Vor rund 19 Jahren hat Björn Blaser die Finanzbranche verlassen und ist seither Geschäftsführer von swimsports.ch, dem Kompetenzzentrum für Schwimmsport und Wasserfitness. In dieser Tätigkeit nimmt er verschiedene Vorstandsmandate im Sportbereich wahr, etwa bei Sportartenlehrer.ch oder bei Qualitop, dem Schweizer Qualitätslabel im Fitnessbereich.

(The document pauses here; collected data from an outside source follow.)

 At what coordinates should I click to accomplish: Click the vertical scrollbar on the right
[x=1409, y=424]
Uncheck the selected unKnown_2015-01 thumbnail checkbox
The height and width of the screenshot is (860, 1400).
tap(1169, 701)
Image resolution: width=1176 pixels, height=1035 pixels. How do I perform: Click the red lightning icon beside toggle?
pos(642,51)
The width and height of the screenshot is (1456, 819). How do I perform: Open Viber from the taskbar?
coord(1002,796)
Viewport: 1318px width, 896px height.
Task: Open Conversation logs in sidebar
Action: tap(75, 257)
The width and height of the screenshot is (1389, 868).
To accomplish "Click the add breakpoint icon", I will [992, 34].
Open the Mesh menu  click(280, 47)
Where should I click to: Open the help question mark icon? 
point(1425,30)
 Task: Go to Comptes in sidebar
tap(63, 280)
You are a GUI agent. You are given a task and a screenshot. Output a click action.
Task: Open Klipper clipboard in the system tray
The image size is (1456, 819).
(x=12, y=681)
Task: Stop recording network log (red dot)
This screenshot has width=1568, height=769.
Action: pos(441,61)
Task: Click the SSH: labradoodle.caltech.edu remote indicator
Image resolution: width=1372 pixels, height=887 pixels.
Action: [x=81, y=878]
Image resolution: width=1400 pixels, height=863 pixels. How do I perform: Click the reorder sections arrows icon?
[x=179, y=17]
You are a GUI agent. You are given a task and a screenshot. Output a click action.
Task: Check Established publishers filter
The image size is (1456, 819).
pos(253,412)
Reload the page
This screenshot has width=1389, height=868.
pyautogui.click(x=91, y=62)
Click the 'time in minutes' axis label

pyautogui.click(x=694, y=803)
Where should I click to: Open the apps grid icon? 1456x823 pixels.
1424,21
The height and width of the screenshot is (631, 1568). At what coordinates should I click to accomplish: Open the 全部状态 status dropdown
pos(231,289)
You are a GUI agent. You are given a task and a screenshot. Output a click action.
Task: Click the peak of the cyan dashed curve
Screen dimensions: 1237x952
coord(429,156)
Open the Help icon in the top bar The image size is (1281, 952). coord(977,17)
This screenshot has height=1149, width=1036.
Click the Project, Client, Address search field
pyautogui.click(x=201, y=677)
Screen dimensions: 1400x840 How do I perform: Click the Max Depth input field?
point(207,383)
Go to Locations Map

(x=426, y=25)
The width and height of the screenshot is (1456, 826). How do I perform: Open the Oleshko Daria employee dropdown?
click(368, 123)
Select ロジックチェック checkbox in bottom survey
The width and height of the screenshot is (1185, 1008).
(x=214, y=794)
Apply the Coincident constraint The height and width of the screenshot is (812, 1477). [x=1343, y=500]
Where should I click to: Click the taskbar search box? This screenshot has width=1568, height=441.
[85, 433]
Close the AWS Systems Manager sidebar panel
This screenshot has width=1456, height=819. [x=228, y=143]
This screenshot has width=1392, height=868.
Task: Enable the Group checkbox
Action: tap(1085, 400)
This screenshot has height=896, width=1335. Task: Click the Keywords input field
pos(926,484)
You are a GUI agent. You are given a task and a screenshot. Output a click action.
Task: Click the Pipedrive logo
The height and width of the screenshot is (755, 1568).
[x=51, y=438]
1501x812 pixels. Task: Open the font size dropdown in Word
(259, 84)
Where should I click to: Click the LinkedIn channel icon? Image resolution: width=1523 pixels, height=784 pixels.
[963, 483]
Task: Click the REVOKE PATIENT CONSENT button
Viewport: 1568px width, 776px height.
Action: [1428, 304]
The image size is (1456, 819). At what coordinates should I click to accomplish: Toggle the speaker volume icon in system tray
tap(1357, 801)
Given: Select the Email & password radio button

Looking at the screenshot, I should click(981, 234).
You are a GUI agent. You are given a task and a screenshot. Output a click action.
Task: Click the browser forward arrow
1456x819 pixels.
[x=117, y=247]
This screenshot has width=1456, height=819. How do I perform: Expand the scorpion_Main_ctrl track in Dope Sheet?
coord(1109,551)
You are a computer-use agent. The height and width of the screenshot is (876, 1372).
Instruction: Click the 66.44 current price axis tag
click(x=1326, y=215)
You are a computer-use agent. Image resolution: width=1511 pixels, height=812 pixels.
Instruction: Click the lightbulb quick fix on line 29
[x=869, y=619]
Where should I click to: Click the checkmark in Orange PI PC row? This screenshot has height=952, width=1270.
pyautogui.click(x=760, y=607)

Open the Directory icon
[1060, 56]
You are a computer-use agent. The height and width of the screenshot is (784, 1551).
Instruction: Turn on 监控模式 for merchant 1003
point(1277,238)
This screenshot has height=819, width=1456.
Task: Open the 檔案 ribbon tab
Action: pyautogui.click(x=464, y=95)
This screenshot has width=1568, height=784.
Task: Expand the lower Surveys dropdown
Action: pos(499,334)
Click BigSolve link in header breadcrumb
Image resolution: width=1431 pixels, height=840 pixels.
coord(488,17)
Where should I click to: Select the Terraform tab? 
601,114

Seiner Affinität zu neuen Medien ist er treu geblieben und ist an einer Internetfirma mit Sitz in Opfikon beteiligt. Nebenamtlich übt er zudem das Amt des Kassiers der Limberger Bootsbauer aus. Seine Fussballschuhe hat er 2020 an den Nagel gehängt, bleibt dem FC Glattbrugg aber weiterhin verbunden.

Seit dem ersten Lockdown hat er seine Naturverbundenheit neu entdeckt und sich Imkerfähigkeiten angeeignet. In Spanien hat er Landparzellen gekauft, wo er Mandeln und Baumnüsse anbaut. Mit seinen Olivenbäumen produziert er zudem rund 100 Liter reinstes Olivenöl.

Der bekennende FCZ-Fan und Vater eines 19-jährigen Sohnes will liberale Werte verteidigen und setzt sich gegen überbordende Regulierungen ein. Auf lokaler Ebene möchte er sich für die Vereine engagieren und für einen lebenswerten Stadtteil Glattpark einsetzen. Die Aufwertung von Grünflächen und der Abbau bürokratischer Hürden liegen ihm besonders am Herzen.

Sehr wichtig sind ihm zudem die Finanzen der Stadt – insbesondere die hohen Ausgaben hinterfragt er kritisch. Sein Ziel ist es, den tiefen Steuerfuss so lange wie möglich zu halten oder gar zu senken, trotz der grossen Investitionen in Opfikon.